PIs: Sarah Purkey, Todd Martz, Lynne Talley, Dean Roemmich, Matthew Mazloff, Daniel Rudnick, Ariane Verdy (SIO-UCSD); Neil Bogue (MRV Systems LLC); Ken Johnson (MBARI)
The Tropical Pacific is the largest natural oceanic source of CO2 to the climate system and houses one of the world’s most productive ecosystems. However, the drivers and consequences of the interannual-to-decadal variability associated with ENSO on biogeochemical processes in the region still have high uncertainty. This award is to advance US’s technical and commercial readiness to support the new TPOS and the larger global BGC Argo array. The award is to design, test, and commercialize a new model of float that can measure temperature, salinity, oxygen, pH, nitrate, chlorophyll-a, backscatter, and downwelling irradiance. This award will support the design and building of 5 BGC floats to be deployed in the Tropical Pacific as part of the TPOS in 2022. In addition, this award supports the development of a biogeochemical ocean model of the Tropical Pacific. The model developed through this award uses physical dynamics constrained by ocean and atmospheric data between 2010-2019 to produce a high-resolution reconstruction of the interior ocean’s biogeochemistry over the time period.
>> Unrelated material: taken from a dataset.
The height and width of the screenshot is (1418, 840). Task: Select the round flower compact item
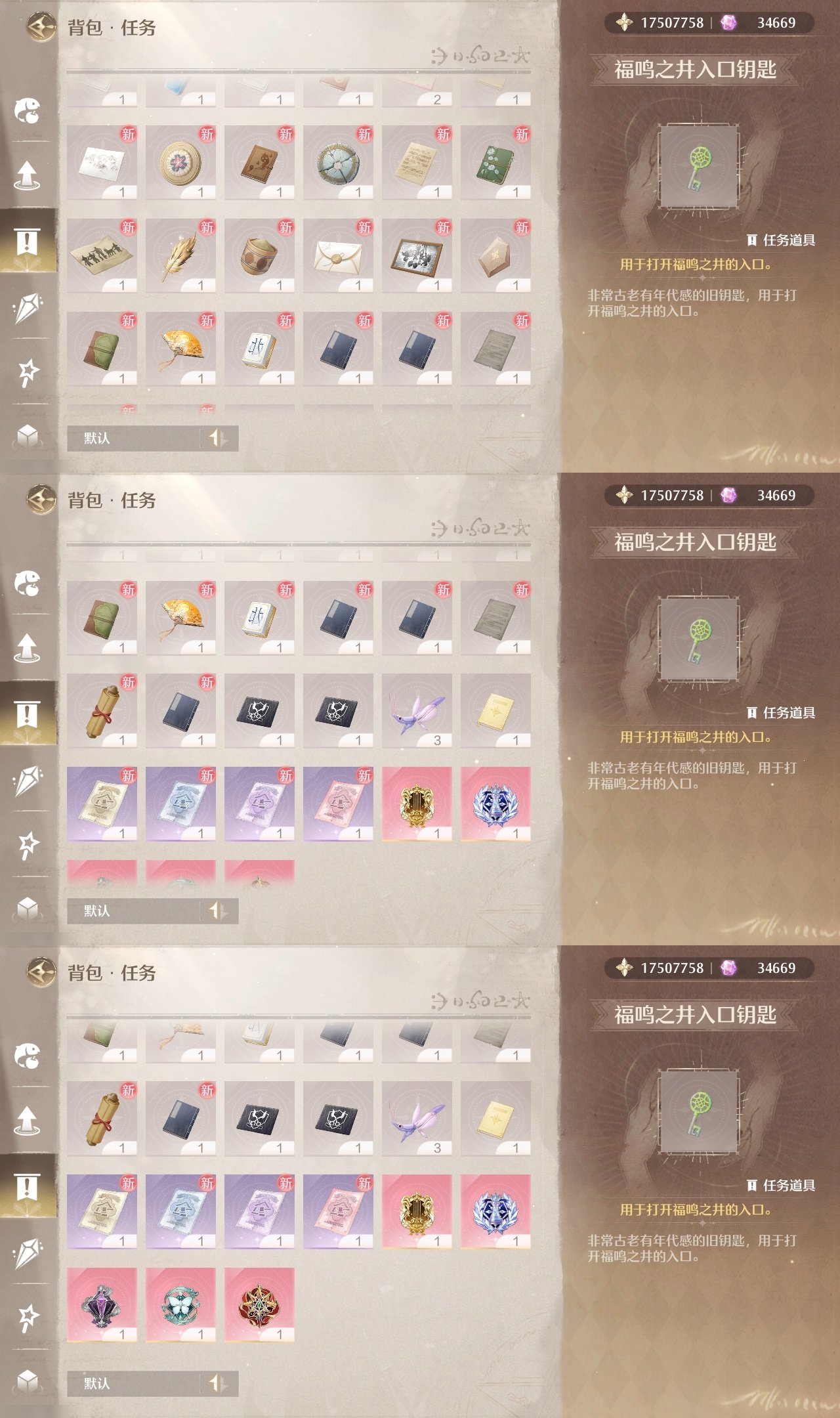click(x=180, y=163)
This product is a powerful tool for observing system design and for advancing our understanding of the chemistry and biology of the Tropical Pacific.
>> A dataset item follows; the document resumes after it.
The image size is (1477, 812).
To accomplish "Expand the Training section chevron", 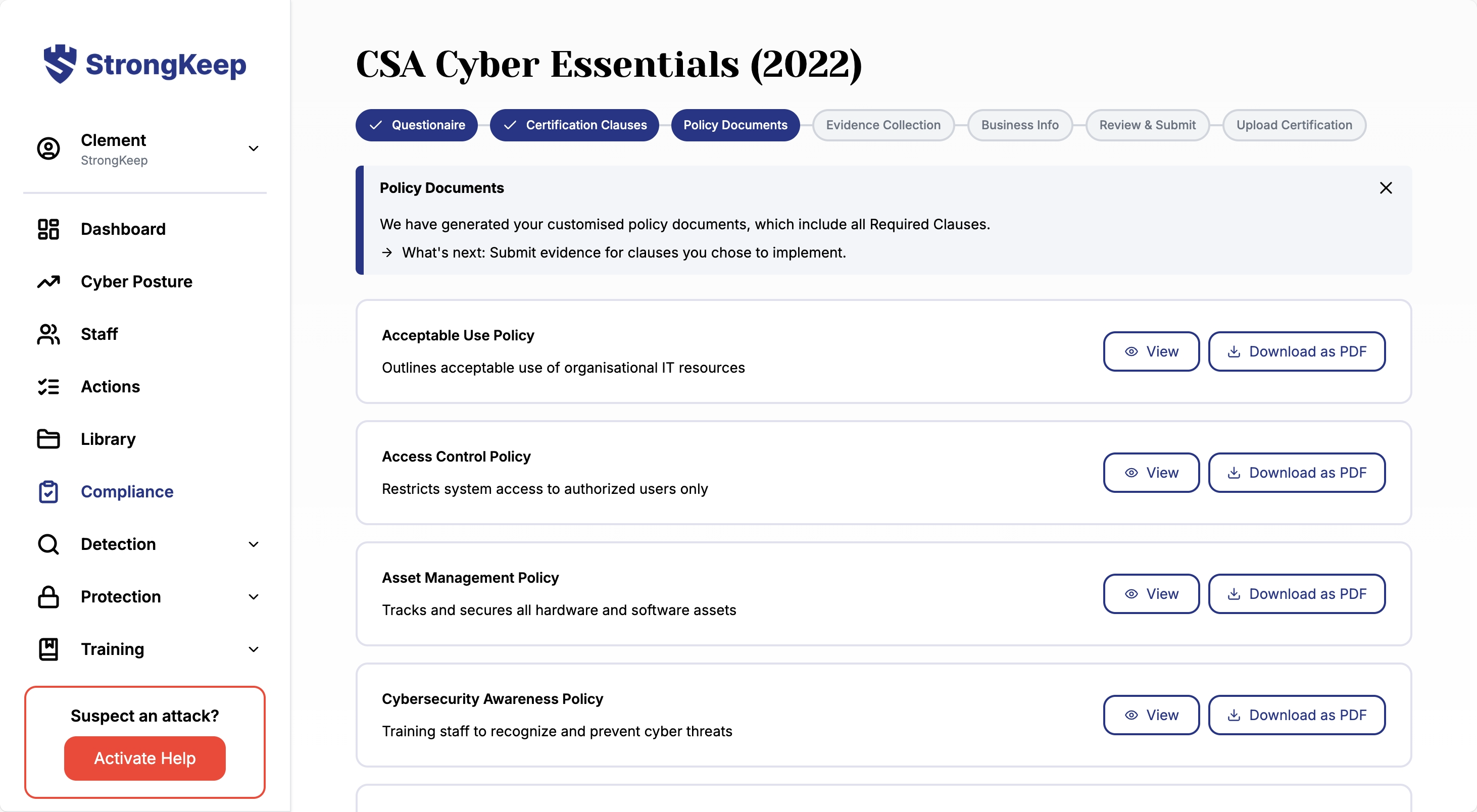I will point(254,649).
The major outcomes of this project will be: (1) A new model of biogeochemical (BGC) Argo profiling float based on SIO’s SOLO-II core Argo model. The new model will utilize the reliable, robust SOLOII body and add 6 BGC sensors and be Commercialize through MRV systems. A total of 5 test floats (4 built by SIO and 1 by MRV systems) will be built, tested and then deployed along the equator of the Tropical Pacific, capable of monitoring the biogeochemical variability in the upper 2000m as part of the TPOS 2020. (2) The development of a coupled BGC model to the Tropical Pacific Ocean State Estimate (TPOSE) to assess temporal and spatial length scales of the climate variability. The model will be used to better plan an optimize the monitoring system of the biogeochemistry of the Tropical Pacific in line with TPOS 2020’s requirements, and to provide a major BGC analysis tool.
Relevance to TPOS Strategy: The profiling BGC Argo floats will contributes to the requirements of TPOS by (1) accurately measuring subsurface chlorophyll concentration, particulate backscatter, oxygen, nitrate and pH to monitor the seasonal to interannual variability in the biogeochemistry in order to assess the rates of ocean productivity and ecosystem health, including subsurface oxygen budgets and the expansion of oxygen minimum zones, (2) add a new platform to the current proposed pCO2 monitoring system to quantify seasonal-to-interannual variability in ocean-atmosphere carbon exchange, and (3) provide in-situ chlorophyll estimates for calibration of the broad scale surface ocean color satellite observations. The floats will also support many of the TPOS 2020 key backbone functions, which require doubling the Argo float concentration between 10°S and 10°N to enhance coverage of subsurface temperature and salinity profiles.
In addition, analysis of TPOSE will inform the future Tropical Pacific BGC observing system as a whole by evaluating the magnitude and relative spatial scales of the large seasonal to interannual variability in tropical BGC properties and fluxes. These results will provide a concrete assessment of the value of the BGC Argo array to TPOS 2020 and provide guidance on the needed future size and distribution of the array.